Patricia Miranda is an artist, curator, and educator. She is founder of The Lace Archive,  The Crit Lab graduate-level critical seminars for artists, and MAPSpace project space and residency program.


www.patriciamiranda.com


statement

I work with donated, repurposed, lace and linens in site-responsive sculptures and installations. Mending, remembering, collecting and preserving are present in each action and each work. The aggregation of tiny individual stitches of lace into monumental textiles makes visible the hidden economic labor, and labor of care, in the domestic and work lives of women. A sewn form has enormous structural integrity, while maintaining resilience, flexibility, and portability. Repurposed bio-degradable materials allow me to create monumental site-responsive works with a small ecological footprint. The work responds to the machismo of large installations through a soft object, one that collapses into parts, that can grow in scale without a corresponding destructive use of resources.
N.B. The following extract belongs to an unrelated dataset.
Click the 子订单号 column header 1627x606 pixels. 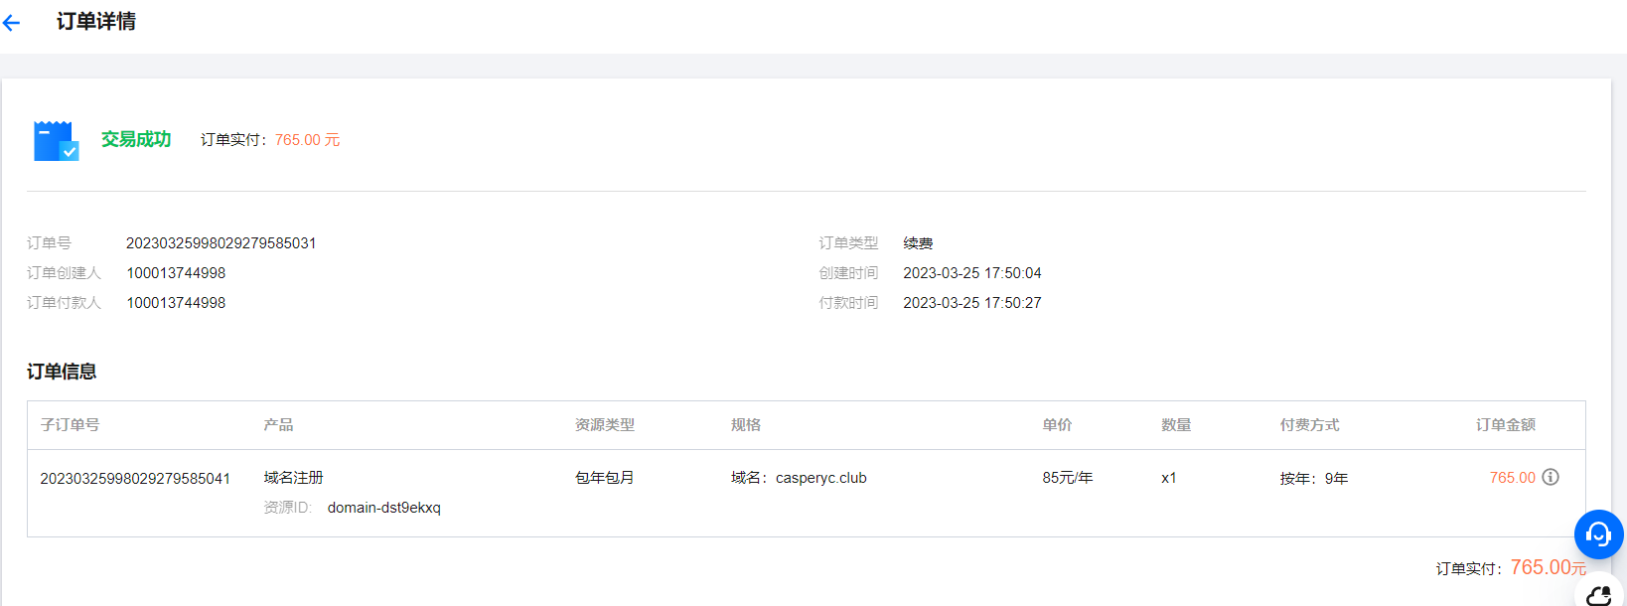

Textile is an intimate form that touches our bodies from birth to death, they protect and adorn, comfort and cover. They reference the presence of a body, recording this history in its fibers. As this work developed, many textiles arrived at my door; lace, linens, skirts, aprons, napkins, handkerchiefs, tablecloths and duvet covers, embroidered in colorful threads, crocheted in complex patterns, or with unfinished needle work, from a mother, grandmother or great-grandmother. The ties of aprons read as forlorn arms in search of a body to wrap around, an anthropomorphic reflection of domestic autonomy and strength. These intimate items have no commodity value, created for a home they might never leave. They are tangible acts of love, a labor of private care circulating inside the domestic sphere. The monumental sculptures reference female bodies as architecture, of the home, of the world, of the community, gathered within the voluminous petticoats. In their exaggerated scale and insistent tenderness, the objects are manifestos of strength and femininity. This seems urgent in a moment where women’s bodies continue to be in the particular peril of legal and social control by governmental and religious institutions and individuals.


bio

Patricia Miranda is an artist, curator, educator, and founder of the artist-run orgs The Crit Lab and MAPSpace, where she developed residencies in Port Chester, Peekskill, and Italy. In 2021 she founded the Lace Archive, an historical community archive of thousands of donated lace works and family histories. She has been awarded residencies at the Constance Saltonstall Foundation, I-Park, Weir Farm, Vermont Studio Center, and Julio Valdez Printmaking Studio, and been Visiting Artist at Vermont Studio Center, the Heckscher Museum, and University of Utah. She has received grants from Northern Manhattan Arts Alliance (2021); two artist grants from ArtsWestchester/New York State Council on the Arts (2014/21); an Anonymous Was a Woman Covid19 Relief Grant (2021), and was part of a year-long NEA grant working with homeless youth (2004-5). Miranda has developed education programs for K-12, museums, and institutions, including Franklin Furnace, the Solomon R. Guggenheim Museum, the American Museum of Natural History, and the Smithsonian Institution. She is a noted expert on the history and use of natural dyes and pigments, and teaches about environmentally sustainable art practices. As faculty at Lyme Academy College of Fine Arts (2005-19) she led the first study abroad program in Prato, Italy (2017). Her work has been exhibited at 3S Artspace (Portsmouth, NH), Jane Street Art Center, Garrison Art Center (Hudson Vallery, NY) ODETTA Gallery, Williamsburg Art+Historical Center, The Clemente Center, ABC No Rio, and Wave Hill (NYC); The Alexey von Schlippe Gallery at UConn Avery Point, (Groton, CT); the Cape Museum of Fine Art, (Cape Cod MA); and the Belvedere Museum, (Vienna Austria). Her solo exhibition at Garrison Art Center (2021) was featured in the Brooklyn Rail.